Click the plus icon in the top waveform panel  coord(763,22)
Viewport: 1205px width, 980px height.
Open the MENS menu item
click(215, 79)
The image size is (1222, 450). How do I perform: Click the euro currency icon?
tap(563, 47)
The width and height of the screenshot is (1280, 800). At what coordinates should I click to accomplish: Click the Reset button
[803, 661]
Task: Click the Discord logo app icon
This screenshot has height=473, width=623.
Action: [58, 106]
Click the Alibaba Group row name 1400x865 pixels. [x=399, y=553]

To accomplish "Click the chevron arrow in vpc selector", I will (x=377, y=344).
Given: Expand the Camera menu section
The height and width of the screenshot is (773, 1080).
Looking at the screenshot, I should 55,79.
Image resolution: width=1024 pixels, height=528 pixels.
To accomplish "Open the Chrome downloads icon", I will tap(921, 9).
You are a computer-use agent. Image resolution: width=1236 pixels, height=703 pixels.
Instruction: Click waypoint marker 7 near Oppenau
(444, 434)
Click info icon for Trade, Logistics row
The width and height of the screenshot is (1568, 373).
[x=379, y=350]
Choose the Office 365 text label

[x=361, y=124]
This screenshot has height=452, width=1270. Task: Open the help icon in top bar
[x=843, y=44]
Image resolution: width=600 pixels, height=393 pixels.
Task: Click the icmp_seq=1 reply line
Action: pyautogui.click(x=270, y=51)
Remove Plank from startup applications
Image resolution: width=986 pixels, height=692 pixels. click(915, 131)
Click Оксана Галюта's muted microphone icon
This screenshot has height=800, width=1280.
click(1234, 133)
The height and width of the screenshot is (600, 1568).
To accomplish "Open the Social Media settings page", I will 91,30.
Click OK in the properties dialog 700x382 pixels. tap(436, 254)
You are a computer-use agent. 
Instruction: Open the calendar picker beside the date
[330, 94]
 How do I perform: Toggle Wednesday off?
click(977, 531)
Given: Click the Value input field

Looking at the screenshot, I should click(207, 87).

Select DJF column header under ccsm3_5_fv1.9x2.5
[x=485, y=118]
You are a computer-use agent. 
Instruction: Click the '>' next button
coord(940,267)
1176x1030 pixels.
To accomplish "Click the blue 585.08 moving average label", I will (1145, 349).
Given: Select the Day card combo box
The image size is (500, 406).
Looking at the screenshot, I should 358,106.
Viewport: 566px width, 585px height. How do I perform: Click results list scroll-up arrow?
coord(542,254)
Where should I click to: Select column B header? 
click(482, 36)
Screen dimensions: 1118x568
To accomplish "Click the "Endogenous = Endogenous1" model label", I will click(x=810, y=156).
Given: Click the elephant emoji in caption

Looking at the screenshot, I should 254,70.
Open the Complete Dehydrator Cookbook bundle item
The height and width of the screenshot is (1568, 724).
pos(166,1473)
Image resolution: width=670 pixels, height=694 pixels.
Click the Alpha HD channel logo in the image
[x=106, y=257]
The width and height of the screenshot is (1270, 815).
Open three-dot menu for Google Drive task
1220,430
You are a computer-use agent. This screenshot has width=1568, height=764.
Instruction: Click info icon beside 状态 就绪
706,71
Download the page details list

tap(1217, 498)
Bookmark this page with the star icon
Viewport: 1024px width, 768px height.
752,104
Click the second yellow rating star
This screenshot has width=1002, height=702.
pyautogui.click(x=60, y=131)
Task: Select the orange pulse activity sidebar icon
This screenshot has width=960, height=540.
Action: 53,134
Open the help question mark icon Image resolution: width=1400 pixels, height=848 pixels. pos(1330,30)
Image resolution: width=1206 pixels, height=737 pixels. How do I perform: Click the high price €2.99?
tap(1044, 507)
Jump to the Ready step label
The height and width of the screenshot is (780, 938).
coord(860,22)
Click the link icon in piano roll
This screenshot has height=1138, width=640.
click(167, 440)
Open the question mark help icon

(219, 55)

EXERCISE REQUIREMENTS
Return every line above exactly as it stands.

FINISHED TASK
Click the plus icon in the top waveform panel  coord(763,22)
Viewport: 1205px width, 980px height.
Open the MENS menu item
click(215, 79)
The image size is (1222, 450). How do I perform: Click the euro currency icon?
tap(563, 47)
The width and height of the screenshot is (1280, 800). At what coordinates should I click to accomplish: Click the Reset button
[803, 661]
Task: Click the Discord logo app icon
This screenshot has height=473, width=623.
Action: [58, 106]
Click the Alibaba Group row name 1400x865 pixels. [x=399, y=553]

To accomplish "Click the chevron arrow in vpc selector", I will (x=377, y=344).
Given: Expand the Camera menu section
The height and width of the screenshot is (773, 1080).
Looking at the screenshot, I should 55,79.
Image resolution: width=1024 pixels, height=528 pixels.
To accomplish "Open the Chrome downloads icon", I will tap(921, 9).
You are a computer-use agent. Image resolution: width=1236 pixels, height=703 pixels.
Instruction: Click waypoint marker 7 near Oppenau
(444, 434)
Click info icon for Trade, Logistics row
The width and height of the screenshot is (1568, 373).
[x=379, y=350]
Choose the Office 365 text label

[x=361, y=124]
This screenshot has height=452, width=1270. Task: Open the help icon in top bar
[x=843, y=44]
Image resolution: width=600 pixels, height=393 pixels.
Task: Click the icmp_seq=1 reply line
Action: pyautogui.click(x=270, y=51)
Remove Plank from startup applications
Image resolution: width=986 pixels, height=692 pixels. click(915, 131)
Click Оксана Галюта's muted microphone icon
This screenshot has height=800, width=1280.
click(1234, 133)
The height and width of the screenshot is (600, 1568).
To accomplish "Open the Social Media settings page", I will 91,30.
Click OK in the properties dialog 700x382 pixels. tap(436, 254)
You are a computer-use agent. 
Instruction: Open the calendar picker beside the date
[330, 94]
 How do I perform: Toggle Wednesday off?
click(977, 531)
Given: Click the Value input field

Looking at the screenshot, I should click(207, 87).

Select DJF column header under ccsm3_5_fv1.9x2.5
[x=485, y=118]
You are a computer-use agent. 
Instruction: Click the '>' next button
coord(940,267)
1176x1030 pixels.
To accomplish "Click the blue 585.08 moving average label", I will (1145, 349).
Given: Select the Day card combo box
The image size is (500, 406).
Looking at the screenshot, I should 358,106.
Viewport: 566px width, 585px height. How do I perform: Click results list scroll-up arrow?
coord(542,254)
Where should I click to: Select column B header? 
click(482, 36)
Screen dimensions: 1118x568
To accomplish "Click the "Endogenous = Endogenous1" model label", I will click(x=810, y=156).
Given: Click the elephant emoji in caption

Looking at the screenshot, I should 254,70.
Open the Complete Dehydrator Cookbook bundle item
The height and width of the screenshot is (1568, 724).
pos(166,1473)
Image resolution: width=670 pixels, height=694 pixels.
Click the Alpha HD channel logo in the image
[x=106, y=257]
The width and height of the screenshot is (1270, 815).
Open three-dot menu for Google Drive task
1220,430
You are a computer-use agent. This screenshot has width=1568, height=764.
Instruction: Click info icon beside 状态 就绪
706,71
Download the page details list

tap(1217, 498)
Bookmark this page with the star icon
Viewport: 1024px width, 768px height.
752,104
Click the second yellow rating star
This screenshot has width=1002, height=702.
pyautogui.click(x=60, y=131)
Task: Select the orange pulse activity sidebar icon
This screenshot has width=960, height=540.
Action: 53,134
Open the help question mark icon Image resolution: width=1400 pixels, height=848 pixels. pos(1330,30)
Image resolution: width=1206 pixels, height=737 pixels. How do I perform: Click the high price €2.99?
tap(1044, 507)
Jump to the Ready step label
The height and width of the screenshot is (780, 938).
coord(860,22)
Click the link icon in piano roll
This screenshot has height=1138, width=640.
click(167, 440)
Open the question mark help icon

(219, 55)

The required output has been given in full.